事業モデル
同社は医療介護用電動ベッドおよびマットレス等の製品企画から開発、設計、販売までを一貫して行う事業を展開しています。特に在宅用ベッドでは業界トップシェアを誇り、医療・高齢者施設向けのベッドでも上位のポジションを確立しています。
さらに、ウレタンフォームの加工・販売を行う子会社との連携により、マットレスを含む製品ラインナップを拡充しています。海外市場においては中国での販売が好調であり、現地法人や提携先と連携したグッズ展開を進めています。
KPI
当連結会計年度における売上高は8,422百万円に達し、前年比31.9%の増収を記録しました。

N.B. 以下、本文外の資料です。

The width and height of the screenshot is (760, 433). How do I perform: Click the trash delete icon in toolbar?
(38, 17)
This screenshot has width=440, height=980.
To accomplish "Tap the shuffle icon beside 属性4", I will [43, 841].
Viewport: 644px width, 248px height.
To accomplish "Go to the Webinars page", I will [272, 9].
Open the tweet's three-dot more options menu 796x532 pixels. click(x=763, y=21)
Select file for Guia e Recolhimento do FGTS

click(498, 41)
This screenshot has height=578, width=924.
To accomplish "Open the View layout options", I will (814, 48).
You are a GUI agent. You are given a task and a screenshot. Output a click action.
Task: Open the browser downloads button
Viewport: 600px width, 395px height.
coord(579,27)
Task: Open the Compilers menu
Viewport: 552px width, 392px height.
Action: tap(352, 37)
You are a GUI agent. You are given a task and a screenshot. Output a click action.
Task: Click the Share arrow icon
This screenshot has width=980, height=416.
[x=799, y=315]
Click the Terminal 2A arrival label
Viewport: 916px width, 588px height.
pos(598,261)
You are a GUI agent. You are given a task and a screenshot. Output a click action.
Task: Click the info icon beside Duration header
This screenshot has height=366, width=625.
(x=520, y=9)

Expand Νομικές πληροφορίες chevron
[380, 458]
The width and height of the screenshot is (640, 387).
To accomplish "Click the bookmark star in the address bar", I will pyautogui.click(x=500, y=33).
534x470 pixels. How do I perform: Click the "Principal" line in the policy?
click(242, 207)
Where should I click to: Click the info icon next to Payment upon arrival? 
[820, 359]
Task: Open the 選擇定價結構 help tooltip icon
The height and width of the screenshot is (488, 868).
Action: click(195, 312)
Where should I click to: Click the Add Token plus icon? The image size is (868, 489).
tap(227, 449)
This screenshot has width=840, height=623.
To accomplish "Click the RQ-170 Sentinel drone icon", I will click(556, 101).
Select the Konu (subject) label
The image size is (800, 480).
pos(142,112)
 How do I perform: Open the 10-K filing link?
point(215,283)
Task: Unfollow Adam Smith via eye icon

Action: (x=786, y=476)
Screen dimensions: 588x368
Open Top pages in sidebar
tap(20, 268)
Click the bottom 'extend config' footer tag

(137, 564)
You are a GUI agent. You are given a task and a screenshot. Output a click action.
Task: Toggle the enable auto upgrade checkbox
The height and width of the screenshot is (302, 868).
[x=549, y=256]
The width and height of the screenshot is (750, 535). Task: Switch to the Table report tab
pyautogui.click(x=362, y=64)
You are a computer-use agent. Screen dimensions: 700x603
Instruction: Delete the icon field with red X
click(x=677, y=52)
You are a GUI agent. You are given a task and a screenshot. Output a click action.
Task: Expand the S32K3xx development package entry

この成長を支えたのは、福祉用具流通市場での堅調な推移と、医療・高齢者施設市場における15.7%の販売実績増加です。
また、同期間の営業利益は183百万円となり、前年比で389.4%の大幅な増益を達成しています。売上総利益率は29.9%を記録し、円安傾向による仕入コストの低減が寄与したと分析されています。
成長ドライバー
成長の柱の一つは、国内における医療・高齢者施設市場への注力です。深刻な人手不足や施設の再編が進む中で、高品質かつ高機能で低価格な製品を提供することで、安定的な需要を取り込んでいます。
もう一つの重要な成長要因は、東アジア圏を中心とした海外市場の拡大です。特に中国における販売実績は前年比28.6%増と好調であり、今後もこの地域でのシェア拡大と新顧客開拓を戦略の柱として推進しています。
リスク
主なリスクとして、介護保険制度の改正や報酬改定による影響が挙げられます。公的サービスに依存する事業構造であるため、制度変更が主要取引先の収益や同社の業績に直結する可能性があるためです。
また、生産拠点の海外集中に伴う地政学的リスクや為替変動の影響も注視すべき点です。特に円安・円高の動向は仕入コストや売上原価に影響を与えるため、為替デリバティブ取引等によるヘッジ体制を構築しています。
競合
高齢者人口の増加に伴い、介護市場全体が拡大する一方で、異業種からの参入や競合他社の動きも加速しています。同社はこれらに対する競争力を維持するため、製品の高度化とコスト競争力の両立を図っています。
特に「高品質・高機能・低価格」を強みとしており、独自の製造管理体制を構築しています。また、若手人材の確保や育成を通じた人的資本の強化により、競合他社との差別化を図る戦略を推進しています。
バリュエーション
2026年8月17日時点の株価は802円となっており、同日の時価総額は約27.4億円です。この時点でのPERは15.29倍、PBRは0.81倍と算出されています。
また、同日時点の配当利回りは5.56%を記録しています。これらの指標は、安定した事業基盤と成長への期待が反映された水準と考えられます。